Getting settled into suitable accommodation took some time to sort out. Money was quicker – though by no means automatic. The Select Committee report on the Civil List was delivered promptly on December 11th, and discussed on the floor of the House six days later. The debate – as the Manchester Guardian put it – was of ‘peculiar interest’.7 Against the background of the Wedding on the one hand, and the split vote in the Committee on the other, it provided the first opportunity since the Abdication for a proper public exploration of the role and function of the Monarchy. It was also an exercise in temperature taking: for the vote was a free one, and the House, with its large Labour majority, was as far tilted away from automatic monarchism as at any time since 1918.

Conservatives and Liberals supported the report proposals. The difficulty was on the Government side. Sir Stafford Cripps, moving the acceptance of the report, spoke of the importance of the functions the Princess and Duke had to perform, and of the proof of that importance provided by ‘the intense interest and enthusiasm displayed by all sections of the population at the time of their marriage’. For the Conservatives, Anthony Eden reminded the House that the British ambassador in Washington spent £20,000 a year just on entertaining. Labour left-wingers responded with arguments that were to become staple fare on such occasions. There was talk of the excessive cost of the ‘servants and hangers-on of the Court,’ and of ‘spivs and drones and butterflies’ around the royal couple. A Scottish MP compared the Duke’s £10,000 (‘in addition to a cushy job at the Admiralty’) with the forty shillings a week paid to men blinded in the war. Others suggested that the ‘Scandinavian type’ of monarchy was cheaper and better.

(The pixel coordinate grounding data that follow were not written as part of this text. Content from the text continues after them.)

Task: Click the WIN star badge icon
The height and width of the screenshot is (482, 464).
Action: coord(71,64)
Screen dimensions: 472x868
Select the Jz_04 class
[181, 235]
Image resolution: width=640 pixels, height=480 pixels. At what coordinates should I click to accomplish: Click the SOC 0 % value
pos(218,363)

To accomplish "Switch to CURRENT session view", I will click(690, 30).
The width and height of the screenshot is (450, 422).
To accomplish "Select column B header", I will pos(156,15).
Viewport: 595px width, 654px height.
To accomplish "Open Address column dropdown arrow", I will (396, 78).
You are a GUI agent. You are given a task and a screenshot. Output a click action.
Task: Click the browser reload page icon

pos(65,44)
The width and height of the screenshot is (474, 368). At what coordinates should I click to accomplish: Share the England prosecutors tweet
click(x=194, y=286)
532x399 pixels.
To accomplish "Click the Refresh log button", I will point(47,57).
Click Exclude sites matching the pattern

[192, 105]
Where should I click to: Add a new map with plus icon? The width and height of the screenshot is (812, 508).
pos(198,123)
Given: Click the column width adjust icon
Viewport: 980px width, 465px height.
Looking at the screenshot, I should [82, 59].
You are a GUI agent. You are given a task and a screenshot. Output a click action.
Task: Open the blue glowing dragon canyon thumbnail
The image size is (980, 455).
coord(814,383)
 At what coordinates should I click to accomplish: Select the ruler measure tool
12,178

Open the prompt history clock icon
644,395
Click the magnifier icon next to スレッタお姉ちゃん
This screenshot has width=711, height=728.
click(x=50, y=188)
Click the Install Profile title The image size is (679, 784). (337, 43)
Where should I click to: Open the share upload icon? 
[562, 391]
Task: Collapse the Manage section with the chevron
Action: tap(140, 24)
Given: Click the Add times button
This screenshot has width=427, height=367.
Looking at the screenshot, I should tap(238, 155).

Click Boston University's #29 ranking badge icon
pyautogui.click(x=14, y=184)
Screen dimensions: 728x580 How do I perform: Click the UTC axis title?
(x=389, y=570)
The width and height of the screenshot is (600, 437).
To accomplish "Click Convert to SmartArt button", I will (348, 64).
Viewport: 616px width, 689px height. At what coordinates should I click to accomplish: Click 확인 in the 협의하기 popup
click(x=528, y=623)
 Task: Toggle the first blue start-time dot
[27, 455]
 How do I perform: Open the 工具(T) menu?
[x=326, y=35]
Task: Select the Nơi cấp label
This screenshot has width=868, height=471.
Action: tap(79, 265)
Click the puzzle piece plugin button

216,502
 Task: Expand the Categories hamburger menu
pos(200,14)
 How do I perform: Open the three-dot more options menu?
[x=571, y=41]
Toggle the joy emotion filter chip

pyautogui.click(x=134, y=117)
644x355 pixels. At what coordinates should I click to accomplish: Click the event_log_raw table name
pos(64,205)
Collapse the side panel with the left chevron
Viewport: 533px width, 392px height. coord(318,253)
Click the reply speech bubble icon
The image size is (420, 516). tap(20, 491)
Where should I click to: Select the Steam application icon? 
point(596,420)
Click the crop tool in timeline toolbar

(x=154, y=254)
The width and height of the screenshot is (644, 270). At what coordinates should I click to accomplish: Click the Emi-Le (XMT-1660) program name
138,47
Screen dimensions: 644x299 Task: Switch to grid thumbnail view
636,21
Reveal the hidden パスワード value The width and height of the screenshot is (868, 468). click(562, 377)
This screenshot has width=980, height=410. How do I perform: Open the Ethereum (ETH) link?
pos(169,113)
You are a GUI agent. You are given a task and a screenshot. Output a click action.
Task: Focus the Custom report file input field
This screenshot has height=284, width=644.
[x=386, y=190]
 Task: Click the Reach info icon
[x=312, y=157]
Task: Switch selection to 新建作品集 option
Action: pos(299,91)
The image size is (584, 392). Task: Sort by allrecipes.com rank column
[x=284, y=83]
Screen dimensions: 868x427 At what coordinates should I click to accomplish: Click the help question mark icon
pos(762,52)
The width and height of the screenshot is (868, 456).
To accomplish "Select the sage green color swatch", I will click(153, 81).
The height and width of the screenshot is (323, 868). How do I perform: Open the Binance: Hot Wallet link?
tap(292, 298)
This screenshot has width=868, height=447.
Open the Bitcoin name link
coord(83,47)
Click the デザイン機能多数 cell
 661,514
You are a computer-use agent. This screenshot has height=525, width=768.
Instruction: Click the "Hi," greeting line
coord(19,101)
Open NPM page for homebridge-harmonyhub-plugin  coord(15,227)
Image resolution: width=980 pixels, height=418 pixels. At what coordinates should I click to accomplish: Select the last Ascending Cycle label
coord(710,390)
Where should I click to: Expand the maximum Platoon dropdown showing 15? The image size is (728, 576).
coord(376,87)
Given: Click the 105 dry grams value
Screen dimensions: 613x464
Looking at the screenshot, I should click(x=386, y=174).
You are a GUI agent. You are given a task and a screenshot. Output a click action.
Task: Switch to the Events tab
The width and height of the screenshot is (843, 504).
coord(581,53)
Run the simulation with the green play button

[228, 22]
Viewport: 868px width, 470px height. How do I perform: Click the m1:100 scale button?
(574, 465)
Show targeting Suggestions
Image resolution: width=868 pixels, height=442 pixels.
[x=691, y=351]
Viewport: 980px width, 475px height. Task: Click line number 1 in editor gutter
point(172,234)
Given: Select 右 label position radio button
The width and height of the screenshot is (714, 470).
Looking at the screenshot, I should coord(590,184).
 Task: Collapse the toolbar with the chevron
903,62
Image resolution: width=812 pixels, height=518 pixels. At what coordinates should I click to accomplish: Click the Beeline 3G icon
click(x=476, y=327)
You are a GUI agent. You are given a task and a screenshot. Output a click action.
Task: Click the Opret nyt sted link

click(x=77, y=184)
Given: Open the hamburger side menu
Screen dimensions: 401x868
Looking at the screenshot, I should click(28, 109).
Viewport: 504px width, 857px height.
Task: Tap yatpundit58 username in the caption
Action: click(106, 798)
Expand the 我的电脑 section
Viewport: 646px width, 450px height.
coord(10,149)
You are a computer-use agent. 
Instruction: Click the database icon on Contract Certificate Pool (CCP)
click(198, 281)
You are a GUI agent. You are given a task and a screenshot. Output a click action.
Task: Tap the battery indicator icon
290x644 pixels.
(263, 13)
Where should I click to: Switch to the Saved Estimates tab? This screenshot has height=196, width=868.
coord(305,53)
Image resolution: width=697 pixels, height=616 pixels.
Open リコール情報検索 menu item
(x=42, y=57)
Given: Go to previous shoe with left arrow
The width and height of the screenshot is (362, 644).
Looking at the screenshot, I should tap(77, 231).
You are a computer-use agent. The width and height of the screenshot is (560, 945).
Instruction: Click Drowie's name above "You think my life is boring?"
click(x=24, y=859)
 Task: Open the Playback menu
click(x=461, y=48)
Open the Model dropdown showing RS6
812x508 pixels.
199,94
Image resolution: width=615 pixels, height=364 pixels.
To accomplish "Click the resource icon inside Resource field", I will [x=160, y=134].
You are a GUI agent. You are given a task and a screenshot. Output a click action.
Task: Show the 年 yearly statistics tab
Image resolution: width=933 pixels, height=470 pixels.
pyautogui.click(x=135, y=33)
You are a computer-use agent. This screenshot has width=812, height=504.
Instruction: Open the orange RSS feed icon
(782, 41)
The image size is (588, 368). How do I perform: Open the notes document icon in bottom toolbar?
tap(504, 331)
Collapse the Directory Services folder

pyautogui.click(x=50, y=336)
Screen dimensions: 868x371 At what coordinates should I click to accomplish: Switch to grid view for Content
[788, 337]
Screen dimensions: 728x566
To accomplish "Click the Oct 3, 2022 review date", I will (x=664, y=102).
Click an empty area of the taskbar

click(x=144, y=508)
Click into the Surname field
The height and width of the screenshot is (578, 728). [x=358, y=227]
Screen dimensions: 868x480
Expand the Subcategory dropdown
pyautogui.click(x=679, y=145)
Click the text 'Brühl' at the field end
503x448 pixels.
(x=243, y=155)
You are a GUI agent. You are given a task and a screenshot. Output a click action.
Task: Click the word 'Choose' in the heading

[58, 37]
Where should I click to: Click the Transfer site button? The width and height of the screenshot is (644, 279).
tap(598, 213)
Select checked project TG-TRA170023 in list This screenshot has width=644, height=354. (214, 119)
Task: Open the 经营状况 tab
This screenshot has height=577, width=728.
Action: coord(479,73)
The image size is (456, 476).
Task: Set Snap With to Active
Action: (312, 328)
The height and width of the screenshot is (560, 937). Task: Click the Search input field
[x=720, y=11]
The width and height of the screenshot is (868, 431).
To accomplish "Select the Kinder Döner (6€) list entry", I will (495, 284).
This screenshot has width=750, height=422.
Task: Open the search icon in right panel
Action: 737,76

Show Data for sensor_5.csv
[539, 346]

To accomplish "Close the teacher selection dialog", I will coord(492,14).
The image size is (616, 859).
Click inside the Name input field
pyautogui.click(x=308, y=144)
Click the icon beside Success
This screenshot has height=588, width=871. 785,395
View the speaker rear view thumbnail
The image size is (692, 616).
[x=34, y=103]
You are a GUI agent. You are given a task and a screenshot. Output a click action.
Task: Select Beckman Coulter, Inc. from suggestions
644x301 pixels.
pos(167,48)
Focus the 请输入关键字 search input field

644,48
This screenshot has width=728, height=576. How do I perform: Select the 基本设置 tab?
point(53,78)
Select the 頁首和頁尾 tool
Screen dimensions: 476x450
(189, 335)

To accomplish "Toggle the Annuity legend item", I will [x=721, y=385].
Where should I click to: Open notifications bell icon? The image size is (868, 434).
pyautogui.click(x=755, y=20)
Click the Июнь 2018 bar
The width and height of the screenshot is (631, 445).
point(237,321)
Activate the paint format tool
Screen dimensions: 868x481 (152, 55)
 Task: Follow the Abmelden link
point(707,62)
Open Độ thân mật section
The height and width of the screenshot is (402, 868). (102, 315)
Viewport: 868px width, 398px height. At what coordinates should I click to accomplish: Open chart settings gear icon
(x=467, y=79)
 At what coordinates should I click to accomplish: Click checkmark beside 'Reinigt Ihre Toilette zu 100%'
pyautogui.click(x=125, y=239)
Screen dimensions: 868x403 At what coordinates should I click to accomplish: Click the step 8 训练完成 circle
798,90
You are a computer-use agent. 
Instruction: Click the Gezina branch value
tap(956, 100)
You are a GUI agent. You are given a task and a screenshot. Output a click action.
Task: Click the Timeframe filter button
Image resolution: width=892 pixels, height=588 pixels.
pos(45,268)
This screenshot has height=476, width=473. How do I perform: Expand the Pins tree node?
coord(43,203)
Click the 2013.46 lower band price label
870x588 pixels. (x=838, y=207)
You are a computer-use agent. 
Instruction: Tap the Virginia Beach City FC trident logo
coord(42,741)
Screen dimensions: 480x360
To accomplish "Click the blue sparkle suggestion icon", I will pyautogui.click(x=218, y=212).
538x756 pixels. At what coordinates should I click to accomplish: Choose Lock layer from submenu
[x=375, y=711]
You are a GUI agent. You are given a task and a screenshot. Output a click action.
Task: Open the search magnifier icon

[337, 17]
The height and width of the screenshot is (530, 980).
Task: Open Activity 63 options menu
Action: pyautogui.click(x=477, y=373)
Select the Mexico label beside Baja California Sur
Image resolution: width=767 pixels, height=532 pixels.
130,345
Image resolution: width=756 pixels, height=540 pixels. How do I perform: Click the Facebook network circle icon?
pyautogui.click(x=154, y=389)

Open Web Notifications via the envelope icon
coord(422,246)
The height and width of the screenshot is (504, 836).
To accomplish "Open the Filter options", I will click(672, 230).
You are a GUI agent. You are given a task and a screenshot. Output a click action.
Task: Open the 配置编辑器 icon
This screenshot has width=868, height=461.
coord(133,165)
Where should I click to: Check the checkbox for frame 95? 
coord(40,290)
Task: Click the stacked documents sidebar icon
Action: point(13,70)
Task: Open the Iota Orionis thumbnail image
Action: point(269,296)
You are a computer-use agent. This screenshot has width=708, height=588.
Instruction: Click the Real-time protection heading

In addition, there was a ‘moderate’ opposition to the CrippsLascelles package – not republicanism, but a belief that (in the words of Maurice Webb, a Select Committee member) the country both wished to retain the Monarchy ‘and desired it to be simple, austere and democratic’. From the Palace’s point of view, such an argument was much more dangerous than that of the Monarchy denigrators, because it struck a genuine chord among the loyal but luxury-denied public; and because it sought, in reasonable tones, to reassert parliamentary control of royal expenditure. The decisive group, however, was the powerful body of Labour MPs who both believed in the Monarchy as a useful device, and felt – with Nye Bevan – that if it was to be done at all, it had to be done in style: in the words of Arthur Greenwood in the debate, ‘with proper dignity’.

It was to this group that the Prime Minister appealed when he spoke in support of a ‘ceremonial’ monarchy – whose value, he implied, derived both from its ability to meet a need for public theatre, and from the exemplary behaviour of the principal actors. In what amounted to a Labour theory of Monarchy, Attlee spoke of the need for ‘simple lives and approachable people’ at the heart of a democracy, and of royal ceremonials as an alternative to the sinister rituals of totalitarianism. The financial details before the House, he suggested, were intended to make such ceremonials and necessary symbolism possible, by giving ‘these young people the facilities for doing the kind of work the general public wanted them to do, of visiting and getting into contact with people in the United Kingdom’ and outside, especially in the Dominions.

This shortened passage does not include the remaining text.